Verifying activation
Run your application after wiring up WpfHtmlEditor.LicenseKey. If the key is accepted, the trial nag indicators disappear from every editor instance in the running process. If they are still visible, double-check that:
- The key string was copied exactly from My Account, with no leading or trailing whitespace and no line breaks pasted in.
- The assignment runs before the first window that hosts a WpfHtmlEditor is constructed. If you set it from a window constructor or a click handler, earlier-instantiated editors will not pick it up.
- You are running the licensed NuGet package (SpiceLogic.HtmlEditor.WPF) and not an older custom-built DLL from a previous major version.
Source Code license customers
If you purchased the Source Code license, your source code is delivered as a download from your account - the same place, and the same kind of Download button, that used to deliver the unlocked DLLs in older versions.

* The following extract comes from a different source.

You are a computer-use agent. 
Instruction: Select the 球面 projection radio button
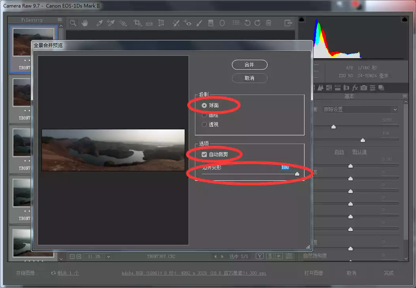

To get it:
- Sign in to your My Account page.
- Find the WPF HTML Editor Control in your Latest license card (or the matching row in Purchase history).
- Click the Download button. The red arrow in the My Account screenshot earlier on this page points to it. Your browser downloads a ZIP,
HtmlEditor-WPF-SourceCode.zip, containing the complete C# source of the editor.
The downloaded source has the license-key logic stripped out. If you reference those projects directly from your own solution and build the editor from your copy of the source, it runs in licensed mode automatically - no WpfHtmlEditor.LicenseKey assignment is needed.
You are not required to build from source. You can keep using the SpiceLogic.HtmlEditor.WPF NuGet package and set WpfHtmlEditor.LicenseKey at startup, exactly like a Developer License customer would. The Source Code license simply gives you the option to switch from the NuGet package to the included source when you need to customize the editor's internals, debug into the source, or satisfy a procurement requirement that every third-party component ships with source.
Upgrading from earlier versions
Earlier (pre-3.x) versions of the WPF HTML Editor shipped two separate NuGet packages or DLLs: a freely downloadable trial assembly and a separate "unlocked" assembly that customers had to download from My Account after purchase. That dual-package workflow is no longer used. To upgrade:
- Remove any reference to the old unlocked DLL from your project.
- Install (or update to) the current SpiceLogic.HtmlEditor.WPF NuGet package - this single package now covers both trial and licensed modes.
- Add the WpfHtmlEditor.LicenseKey assignment shown above in your App.xaml.cs startup code.
No XAML changes are required - existing <wpfEditor:WpfHtmlEditor /> declarations continue to work unmodified.